Log e dmesg non dicono nulla....

Mi piacerebbe riuscire ad aggiornare il kernel..... sapete com'è....ma è frustrante andare avanti a togliere e rimettere il mouse ogni circa 5 minuti o meno... mi aiutate a risolvere?

Grazie!

Ah...non ho altre periferiche usb per provare se è un problema del mouse o del hub usb....Last edited by sxm.rulez on Mon Nov 15, 2004 5:00 pm; edited 1 time in total

----------

## sxm.rulez

 :Sad: 

Niente da fare? nessuna idea?

 :Sad:   :Sad:   :Sad: 

----------

## Fly80

Beh, è un caso assai strano !! Mi risulta difficile credere che dipenda dal kernel....hai provato a cambiare porta USB  ? Stesso risultato ?

- - -

Consegna A.
Riassumi in forma più breve il paragrafo della discussione sul mouse USB che comincia con «Beh, è un caso assai strano», conservandone i fatti principali.
Consegna B.
Riproduci senza modifiche il tratto della discussione sul mouse USB da "## sxm.rulez" fino a "Stesso risultato ?".
Le voci riportate qui non servono per il lavoro.

(Dati sugli elementi e sulla posizione del testo)

- - -

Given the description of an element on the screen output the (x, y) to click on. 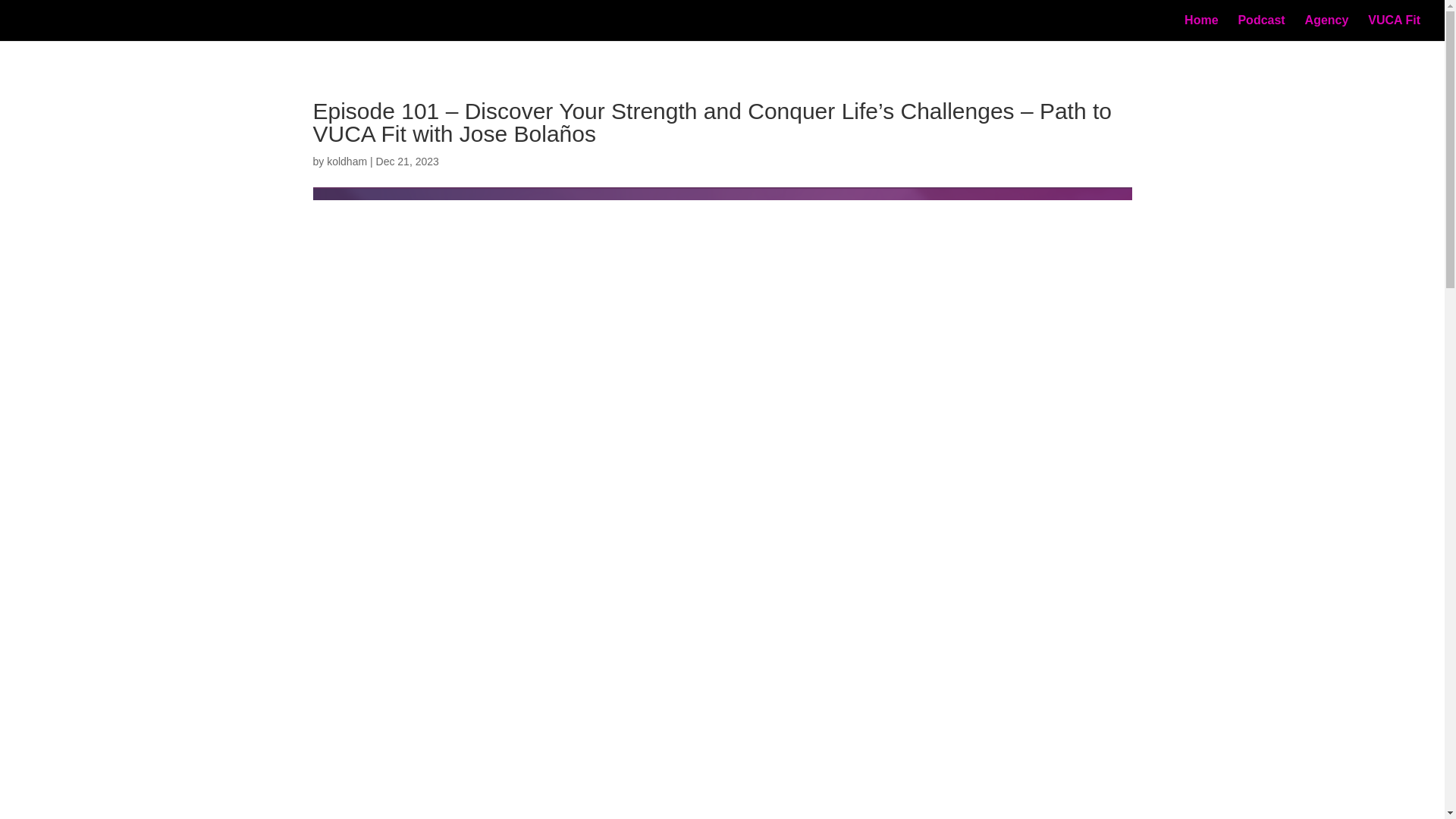
Agency (1326, 27)
koldham (346, 161)
YouTube video player (524, 773)
VUCA Fit (1394, 27)
Posts by koldham (346, 161)
Home (1201, 27)
Podcast (1260, 27)
Given the description of an element on the screen output the (x, y) to click on. 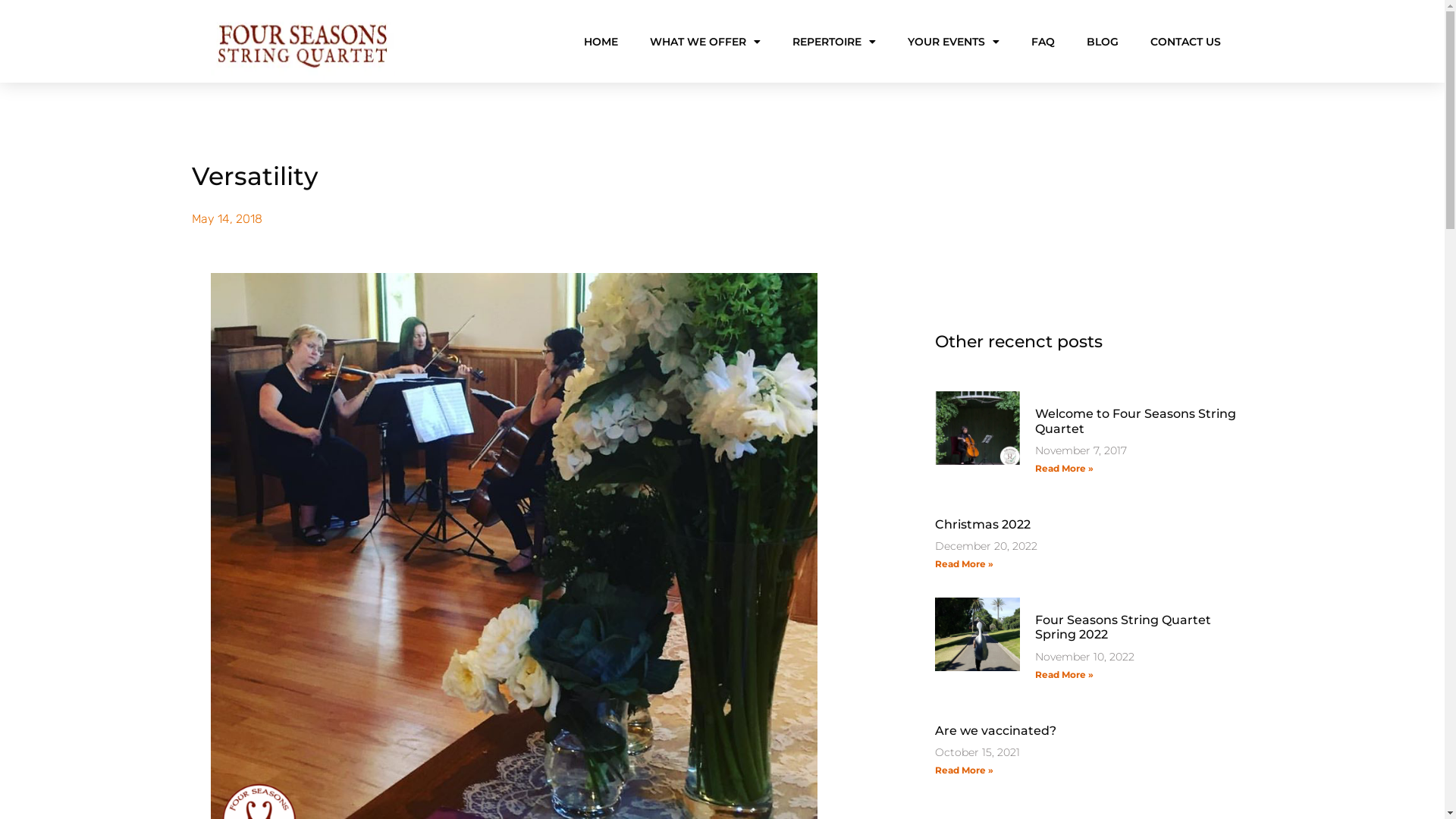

- - -

Risposta completa A.
Il caso è molto strano e difficilmente dipende dal kernel; viene chiesto se si è provato a cambiare porta USB e se il risultato resta lo stesso.

Risposta completa B.
## sxm.rulez

 :Sad: 

Niente da fare? nessuna idea?

 :Sad:   :Sad:   :Sad: 

----------

## Fly80

Beh, è un caso assai strano !! Mi risulta difficile credere che dipenda dal kernel....hai provato a cambiare porta USB  ? Stesso risultato ?